History of William Marshal : The True Story of England's Greatest Knight
The History of William Marshal is the earliest surviving biography of a medieval knight - indeed it is the first biography of a layman in the vernacular in European history. Composed in verse in the 1220s just a few years after his death, it is a major primary source not simply for its subject's life but for the exceptionally stormy period he had had to navigate. It could hardly be other than major, given that its subject was regarded as the greatest knight who ever lived and that he rose in the course of his long life to be a central figure in the reigns of no fewer than four kings: Henry II, Richard Lionheart, John and Henry III.
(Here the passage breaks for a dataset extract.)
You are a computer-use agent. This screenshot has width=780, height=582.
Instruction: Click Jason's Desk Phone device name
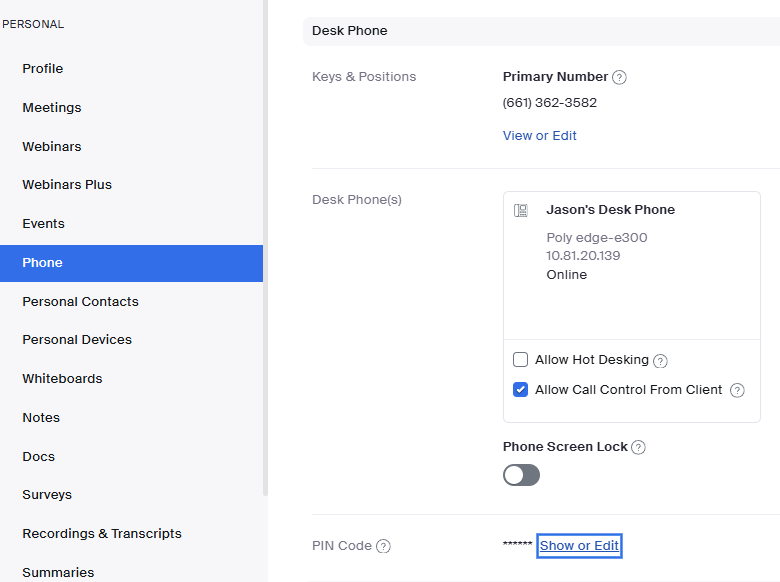(610, 210)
This remarkable biography was brought to light in the late nineteenth century thanks to a determined hunt for the manuscript by its first editor, the eminent French scholar Paul Meyer. It gives a vigorous account of events, full of vivid detail and passionate comment and frequent flashes of humour. And it gives revelatory insights into the attitudes and perceptions of the time, especially into the experience and nature of warfare in the late twelfth and early thirteenth centuries.
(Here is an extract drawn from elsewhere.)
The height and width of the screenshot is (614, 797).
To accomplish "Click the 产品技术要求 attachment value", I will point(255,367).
But while its quality and value have been long acknowledged, the poem has sometimes been deemed less than impartial and objective. Commissioned as it was by Marshal's own son, and intended not least for his family's fond enjoyment, it is little surprise that the poem's adulation of its subject is rarely qualified by regrets for failings or what are nowadays referred to as "errors of judgement". Marshal is presented as - to all intents and purposes - flawless: not simply a magnificent warrior, supreme in tournaments and battles alike, but a paragon of the key chivalric virtues of prowess, largesse and unfailing loyalty.
But this is not surprising: the idea of the fallible hero is a modern invention, and the writer of this work - like Marshal himself - was steeped in the old ideals of the chansons de geste as well as the more recent ideology of chivalry. In any case, there can be no denying that Marshal's achievements - and sometimes his behaviour - were by any standards extraordinary and seen as such by his contemporaries, and the poem corresponds with what we know of his life from other sources. Few other medieval biographies have the immediacy of this celebration of Marshal's career, based not least on stories told by Marshal himself and those close to him, and it is made available here for the first time in a modern prose translation.